:: Data for review

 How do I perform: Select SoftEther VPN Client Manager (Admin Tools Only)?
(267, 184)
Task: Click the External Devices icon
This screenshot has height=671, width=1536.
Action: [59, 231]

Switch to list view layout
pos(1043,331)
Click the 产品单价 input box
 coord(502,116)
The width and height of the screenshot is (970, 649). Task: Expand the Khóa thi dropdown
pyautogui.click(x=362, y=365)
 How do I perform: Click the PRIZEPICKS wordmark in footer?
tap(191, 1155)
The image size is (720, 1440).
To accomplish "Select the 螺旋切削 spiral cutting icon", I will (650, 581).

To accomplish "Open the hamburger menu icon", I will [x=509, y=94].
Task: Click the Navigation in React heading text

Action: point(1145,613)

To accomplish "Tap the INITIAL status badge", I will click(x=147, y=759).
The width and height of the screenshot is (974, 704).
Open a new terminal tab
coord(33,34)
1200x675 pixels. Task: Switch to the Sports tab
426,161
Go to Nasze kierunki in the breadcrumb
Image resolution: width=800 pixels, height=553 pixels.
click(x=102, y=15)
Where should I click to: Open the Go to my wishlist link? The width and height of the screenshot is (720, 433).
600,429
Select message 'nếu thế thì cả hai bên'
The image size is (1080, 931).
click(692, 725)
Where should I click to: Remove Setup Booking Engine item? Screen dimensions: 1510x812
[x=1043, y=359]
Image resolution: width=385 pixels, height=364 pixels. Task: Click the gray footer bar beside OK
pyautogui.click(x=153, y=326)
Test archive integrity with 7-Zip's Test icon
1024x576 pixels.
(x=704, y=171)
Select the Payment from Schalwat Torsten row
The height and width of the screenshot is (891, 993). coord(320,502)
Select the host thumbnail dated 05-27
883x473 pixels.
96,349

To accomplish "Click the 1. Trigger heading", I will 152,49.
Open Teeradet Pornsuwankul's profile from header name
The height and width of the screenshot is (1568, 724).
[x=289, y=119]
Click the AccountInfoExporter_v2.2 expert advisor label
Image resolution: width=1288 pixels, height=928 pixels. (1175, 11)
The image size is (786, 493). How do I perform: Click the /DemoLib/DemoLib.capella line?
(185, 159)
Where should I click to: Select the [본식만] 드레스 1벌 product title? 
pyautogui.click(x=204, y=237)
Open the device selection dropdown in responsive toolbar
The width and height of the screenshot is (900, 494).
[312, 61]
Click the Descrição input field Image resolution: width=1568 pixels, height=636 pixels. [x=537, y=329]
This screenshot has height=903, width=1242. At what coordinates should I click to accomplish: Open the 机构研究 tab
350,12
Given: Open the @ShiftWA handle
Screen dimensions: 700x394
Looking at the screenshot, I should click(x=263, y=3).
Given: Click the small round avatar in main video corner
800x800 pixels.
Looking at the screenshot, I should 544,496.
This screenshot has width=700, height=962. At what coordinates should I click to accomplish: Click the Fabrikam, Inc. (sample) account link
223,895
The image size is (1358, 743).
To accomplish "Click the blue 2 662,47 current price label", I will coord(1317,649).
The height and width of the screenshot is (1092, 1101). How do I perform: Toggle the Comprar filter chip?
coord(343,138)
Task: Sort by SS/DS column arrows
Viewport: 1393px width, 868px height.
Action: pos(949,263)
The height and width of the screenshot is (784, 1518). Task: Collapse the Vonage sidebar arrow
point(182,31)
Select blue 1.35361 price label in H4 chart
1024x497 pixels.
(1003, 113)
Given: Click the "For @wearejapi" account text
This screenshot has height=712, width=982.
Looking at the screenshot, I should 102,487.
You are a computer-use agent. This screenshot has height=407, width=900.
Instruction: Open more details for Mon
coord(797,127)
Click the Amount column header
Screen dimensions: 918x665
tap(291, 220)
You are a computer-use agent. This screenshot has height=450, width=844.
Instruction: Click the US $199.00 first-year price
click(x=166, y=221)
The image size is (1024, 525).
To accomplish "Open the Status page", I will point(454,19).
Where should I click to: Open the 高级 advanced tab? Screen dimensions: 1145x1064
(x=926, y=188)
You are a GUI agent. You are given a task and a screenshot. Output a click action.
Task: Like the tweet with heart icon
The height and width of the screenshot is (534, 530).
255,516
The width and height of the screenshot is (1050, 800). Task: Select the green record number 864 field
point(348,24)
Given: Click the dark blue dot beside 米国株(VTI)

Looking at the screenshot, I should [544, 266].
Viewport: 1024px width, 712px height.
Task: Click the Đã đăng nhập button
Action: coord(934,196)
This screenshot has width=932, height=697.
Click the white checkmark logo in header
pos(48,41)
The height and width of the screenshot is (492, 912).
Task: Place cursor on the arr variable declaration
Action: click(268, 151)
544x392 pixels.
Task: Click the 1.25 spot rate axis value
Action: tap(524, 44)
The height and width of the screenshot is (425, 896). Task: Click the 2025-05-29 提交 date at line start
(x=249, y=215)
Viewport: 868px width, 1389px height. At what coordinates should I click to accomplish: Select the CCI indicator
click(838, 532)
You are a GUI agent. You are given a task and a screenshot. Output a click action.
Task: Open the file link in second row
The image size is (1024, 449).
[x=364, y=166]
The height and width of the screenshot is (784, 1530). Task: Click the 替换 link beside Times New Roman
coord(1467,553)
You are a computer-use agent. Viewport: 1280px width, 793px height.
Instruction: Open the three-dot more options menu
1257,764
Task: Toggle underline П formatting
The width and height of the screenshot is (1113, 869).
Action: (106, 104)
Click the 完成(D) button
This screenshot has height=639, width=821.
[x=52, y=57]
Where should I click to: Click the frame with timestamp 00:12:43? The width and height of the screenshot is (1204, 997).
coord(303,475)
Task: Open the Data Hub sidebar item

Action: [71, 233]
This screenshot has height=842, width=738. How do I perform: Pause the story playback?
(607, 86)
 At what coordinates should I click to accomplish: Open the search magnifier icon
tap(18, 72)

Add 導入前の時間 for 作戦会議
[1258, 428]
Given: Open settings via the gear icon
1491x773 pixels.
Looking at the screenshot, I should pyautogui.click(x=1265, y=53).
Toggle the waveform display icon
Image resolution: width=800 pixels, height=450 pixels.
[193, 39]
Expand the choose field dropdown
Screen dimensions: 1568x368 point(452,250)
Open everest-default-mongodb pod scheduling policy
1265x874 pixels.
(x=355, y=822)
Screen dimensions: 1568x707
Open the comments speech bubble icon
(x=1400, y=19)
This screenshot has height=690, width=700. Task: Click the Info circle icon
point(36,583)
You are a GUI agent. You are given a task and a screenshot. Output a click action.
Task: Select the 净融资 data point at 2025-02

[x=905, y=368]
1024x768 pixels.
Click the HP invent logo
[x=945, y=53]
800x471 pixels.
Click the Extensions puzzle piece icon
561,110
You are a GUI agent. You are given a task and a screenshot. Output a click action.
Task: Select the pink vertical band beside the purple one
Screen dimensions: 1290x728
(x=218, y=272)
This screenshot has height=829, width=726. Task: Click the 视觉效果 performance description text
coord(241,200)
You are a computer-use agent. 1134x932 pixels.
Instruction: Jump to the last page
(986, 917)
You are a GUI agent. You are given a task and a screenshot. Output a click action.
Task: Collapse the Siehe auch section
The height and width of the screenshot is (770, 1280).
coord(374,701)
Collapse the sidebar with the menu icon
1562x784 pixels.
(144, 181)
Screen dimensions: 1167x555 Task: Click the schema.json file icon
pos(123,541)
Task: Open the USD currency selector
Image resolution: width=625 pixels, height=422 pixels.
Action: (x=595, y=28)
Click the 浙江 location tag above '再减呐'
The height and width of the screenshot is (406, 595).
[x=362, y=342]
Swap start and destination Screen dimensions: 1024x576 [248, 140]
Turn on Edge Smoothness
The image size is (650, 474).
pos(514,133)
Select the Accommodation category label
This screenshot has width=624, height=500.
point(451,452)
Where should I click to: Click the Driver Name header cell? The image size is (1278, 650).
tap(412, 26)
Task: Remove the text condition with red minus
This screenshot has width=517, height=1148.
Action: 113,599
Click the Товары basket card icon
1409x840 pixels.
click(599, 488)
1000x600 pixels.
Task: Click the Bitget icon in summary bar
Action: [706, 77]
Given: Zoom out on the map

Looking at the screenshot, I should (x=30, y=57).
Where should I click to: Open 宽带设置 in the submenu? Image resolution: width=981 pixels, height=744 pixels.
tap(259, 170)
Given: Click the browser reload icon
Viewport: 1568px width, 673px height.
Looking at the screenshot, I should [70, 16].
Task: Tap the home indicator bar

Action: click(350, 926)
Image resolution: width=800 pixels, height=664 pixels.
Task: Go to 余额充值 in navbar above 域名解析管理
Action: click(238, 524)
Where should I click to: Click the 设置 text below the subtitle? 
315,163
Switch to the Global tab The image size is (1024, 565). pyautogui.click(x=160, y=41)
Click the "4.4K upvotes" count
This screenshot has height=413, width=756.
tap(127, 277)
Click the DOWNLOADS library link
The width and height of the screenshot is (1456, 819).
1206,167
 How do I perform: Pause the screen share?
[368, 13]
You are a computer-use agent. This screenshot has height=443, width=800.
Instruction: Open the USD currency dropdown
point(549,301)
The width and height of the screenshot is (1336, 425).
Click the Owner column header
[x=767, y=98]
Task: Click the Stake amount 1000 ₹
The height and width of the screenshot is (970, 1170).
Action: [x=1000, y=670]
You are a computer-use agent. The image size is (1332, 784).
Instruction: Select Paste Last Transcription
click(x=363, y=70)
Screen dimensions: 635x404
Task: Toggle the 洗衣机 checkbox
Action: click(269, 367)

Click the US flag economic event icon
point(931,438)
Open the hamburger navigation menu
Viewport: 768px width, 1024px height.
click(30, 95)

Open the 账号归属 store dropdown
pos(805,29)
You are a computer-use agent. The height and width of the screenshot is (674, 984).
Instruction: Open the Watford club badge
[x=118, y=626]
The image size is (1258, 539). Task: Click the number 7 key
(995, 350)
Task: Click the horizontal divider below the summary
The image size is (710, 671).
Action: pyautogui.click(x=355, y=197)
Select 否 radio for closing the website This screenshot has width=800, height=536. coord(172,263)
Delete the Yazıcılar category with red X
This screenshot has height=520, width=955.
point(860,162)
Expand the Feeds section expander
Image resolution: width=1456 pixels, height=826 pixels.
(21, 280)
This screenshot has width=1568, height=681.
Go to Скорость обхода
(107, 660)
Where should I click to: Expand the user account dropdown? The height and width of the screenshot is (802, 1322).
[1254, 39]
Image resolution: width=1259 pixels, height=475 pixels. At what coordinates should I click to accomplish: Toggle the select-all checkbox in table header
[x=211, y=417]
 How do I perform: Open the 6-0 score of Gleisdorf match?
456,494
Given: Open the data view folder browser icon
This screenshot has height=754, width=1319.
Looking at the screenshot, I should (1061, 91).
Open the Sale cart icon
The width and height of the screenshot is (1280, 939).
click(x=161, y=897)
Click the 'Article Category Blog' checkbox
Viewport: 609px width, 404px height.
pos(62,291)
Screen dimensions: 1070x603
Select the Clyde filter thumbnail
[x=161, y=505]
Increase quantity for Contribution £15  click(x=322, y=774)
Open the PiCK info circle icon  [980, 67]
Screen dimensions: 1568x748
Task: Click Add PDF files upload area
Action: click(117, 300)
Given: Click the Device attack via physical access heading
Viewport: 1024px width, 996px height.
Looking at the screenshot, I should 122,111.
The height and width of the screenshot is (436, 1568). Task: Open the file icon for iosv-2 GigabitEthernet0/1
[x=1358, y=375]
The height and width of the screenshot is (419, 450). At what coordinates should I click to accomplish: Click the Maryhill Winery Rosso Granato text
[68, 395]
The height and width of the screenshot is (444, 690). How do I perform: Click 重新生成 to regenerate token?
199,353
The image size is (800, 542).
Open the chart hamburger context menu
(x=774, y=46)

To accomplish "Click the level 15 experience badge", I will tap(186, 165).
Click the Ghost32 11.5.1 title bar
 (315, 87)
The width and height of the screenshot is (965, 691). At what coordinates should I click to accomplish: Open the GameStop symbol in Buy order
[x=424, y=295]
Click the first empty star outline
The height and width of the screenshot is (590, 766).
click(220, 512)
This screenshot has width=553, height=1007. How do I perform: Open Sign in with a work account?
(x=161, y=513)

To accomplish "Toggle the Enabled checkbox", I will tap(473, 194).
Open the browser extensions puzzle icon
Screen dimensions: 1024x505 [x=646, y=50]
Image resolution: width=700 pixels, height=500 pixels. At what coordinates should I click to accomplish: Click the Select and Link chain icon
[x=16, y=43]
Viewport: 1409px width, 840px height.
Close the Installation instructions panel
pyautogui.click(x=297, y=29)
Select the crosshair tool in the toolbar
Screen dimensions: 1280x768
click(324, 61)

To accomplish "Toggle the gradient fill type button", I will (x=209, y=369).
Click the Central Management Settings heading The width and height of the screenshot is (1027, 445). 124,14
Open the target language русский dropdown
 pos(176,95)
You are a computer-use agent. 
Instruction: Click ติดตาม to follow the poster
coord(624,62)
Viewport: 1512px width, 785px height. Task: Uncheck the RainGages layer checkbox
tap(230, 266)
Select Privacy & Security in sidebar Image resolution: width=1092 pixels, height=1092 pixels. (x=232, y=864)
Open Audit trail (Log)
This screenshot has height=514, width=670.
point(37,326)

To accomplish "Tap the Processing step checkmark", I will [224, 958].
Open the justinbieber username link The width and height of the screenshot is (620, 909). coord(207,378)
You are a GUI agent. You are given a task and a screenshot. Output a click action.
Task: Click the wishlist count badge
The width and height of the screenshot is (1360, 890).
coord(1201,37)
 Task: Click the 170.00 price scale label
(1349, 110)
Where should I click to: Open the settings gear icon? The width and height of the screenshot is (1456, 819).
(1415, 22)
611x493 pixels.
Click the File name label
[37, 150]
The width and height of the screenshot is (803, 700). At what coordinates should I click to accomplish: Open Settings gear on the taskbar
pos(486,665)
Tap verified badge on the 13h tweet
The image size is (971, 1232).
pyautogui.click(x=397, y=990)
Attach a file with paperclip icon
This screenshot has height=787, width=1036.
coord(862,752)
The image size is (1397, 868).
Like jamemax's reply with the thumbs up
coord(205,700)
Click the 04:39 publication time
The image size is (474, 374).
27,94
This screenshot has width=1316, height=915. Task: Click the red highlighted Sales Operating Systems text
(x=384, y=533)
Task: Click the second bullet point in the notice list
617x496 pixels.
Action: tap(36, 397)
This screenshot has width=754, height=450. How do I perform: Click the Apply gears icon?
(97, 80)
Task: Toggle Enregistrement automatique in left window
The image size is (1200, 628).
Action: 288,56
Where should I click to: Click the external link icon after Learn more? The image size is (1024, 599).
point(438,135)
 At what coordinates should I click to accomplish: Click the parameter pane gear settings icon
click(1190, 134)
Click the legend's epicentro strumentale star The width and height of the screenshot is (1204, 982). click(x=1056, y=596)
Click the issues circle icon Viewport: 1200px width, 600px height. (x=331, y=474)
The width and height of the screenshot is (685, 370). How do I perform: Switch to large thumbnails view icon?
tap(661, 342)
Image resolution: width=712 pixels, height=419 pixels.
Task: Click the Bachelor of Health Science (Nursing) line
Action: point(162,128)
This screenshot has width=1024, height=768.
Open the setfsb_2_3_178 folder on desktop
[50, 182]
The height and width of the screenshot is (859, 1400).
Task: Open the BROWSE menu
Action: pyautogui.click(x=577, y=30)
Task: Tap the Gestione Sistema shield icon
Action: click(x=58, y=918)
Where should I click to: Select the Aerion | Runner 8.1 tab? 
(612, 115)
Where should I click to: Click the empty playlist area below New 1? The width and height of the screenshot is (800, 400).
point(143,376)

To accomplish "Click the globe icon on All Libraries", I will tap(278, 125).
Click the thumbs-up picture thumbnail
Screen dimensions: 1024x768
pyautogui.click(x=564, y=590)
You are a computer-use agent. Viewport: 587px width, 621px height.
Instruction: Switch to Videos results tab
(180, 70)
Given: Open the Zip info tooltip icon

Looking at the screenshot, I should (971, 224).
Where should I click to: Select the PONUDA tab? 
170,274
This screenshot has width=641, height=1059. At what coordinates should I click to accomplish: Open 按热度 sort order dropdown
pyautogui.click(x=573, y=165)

::::

Your task: Check each line of the data above, and please copy the ones in which the string "section" occurs.

Result for this exercise:
Task: Collapse the Siehe auch section
Expand the Feeds section expander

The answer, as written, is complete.